Ferrari starts in fashion

The small town of Maranello, in Emilia-Romagna, is used to receiving visitors. They all gravitate towards a specific point: the headquarters of Ferrari, and its factory, where 10,000 cars are produced a year. Buyers willing to pay at least 200,000 euros per vehicle are entitled to private viewings. And tourists roam the company museum, leaving with miniature cars bought in the adjoining shop.
Sunday, June 13, tourists gave way to models, makeup artists, hairdressers and journalists, who came to attend a fashion show organized in the assembly line. In the audience, in front of a backlit podium, Jonathan Ive, designer of Apple products, sat alongside designer Marc Newson, three-starred chef Massimo Bottura and Spaniard Carlos Sainz Jr., F1 driver and new recruit of the Scuderia Ferrari.
The whole audience was eyeing John Elkann. The 45-year-old Italian-American is the heir to the Agnelli empire, which with the holding company Exor, owns the majority of Fiat-Chrysler, Juventus of Turin, the press group The Economist… And therefore Ferrari, that its holding company holds 24%. If John Elkann was in the center of attention, it was because the event was major: the presentation of Ferrari’s first ready-to-wear collection.
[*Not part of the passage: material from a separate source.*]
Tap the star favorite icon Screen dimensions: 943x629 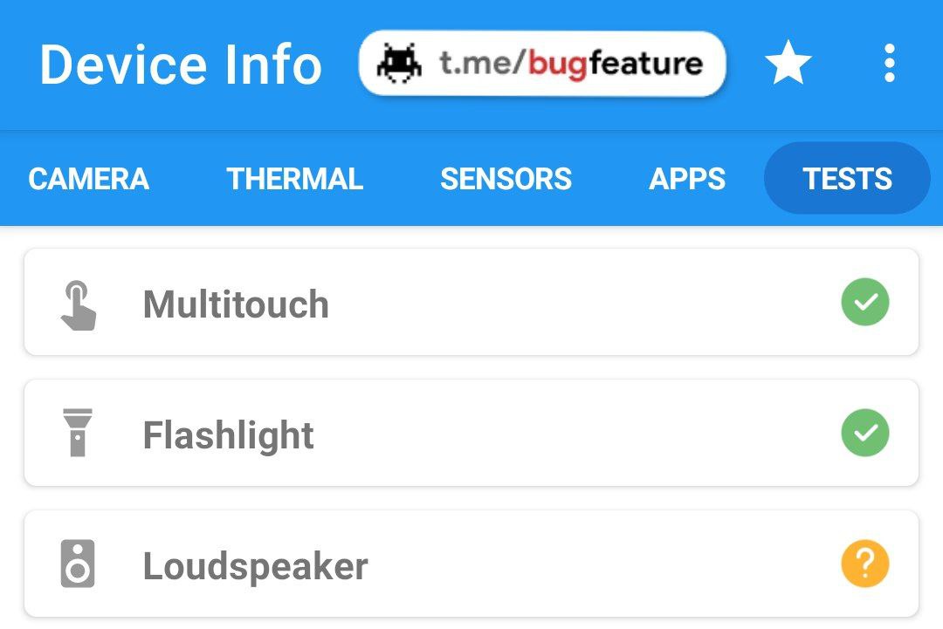[788, 65]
Marriage might surprise. Because, for the time being, “Ferrari fashion” boils down to nylon polo shirts or caps, sold in airport shops or the main shopping streets. But Ferrari wants to change. “Over the past few years, we have closed a large number of licenses, explains Nicola Boari, Head of Diversification, there have been amazing things in the past, computers, perfume, and even shampoo! » Rocco Iannone, 37, who worked in Giorgio Armani’s studio and for a time at the helm of the Pal Zileri brand, has been appointed creative director. “I consulted many archives, in particular old advertisements or photographs, like that of Anna Magnani, one of the first customers, at the wheel”, he confided the day before the parade.
His collection is made up of direct references: shirts covered with a giant logo, polo shirts printed with vintage photos, pilot’s gloves. But also more subtle nods: parkas reminiscent of a fuselage, raincoat evoking a mechanic’s overalls, ear cuffs in the shape of Cavallino, the brand’s trained black horse. The collection has been available since Monday morning on e-commerce platforms and will be available in specialist shops.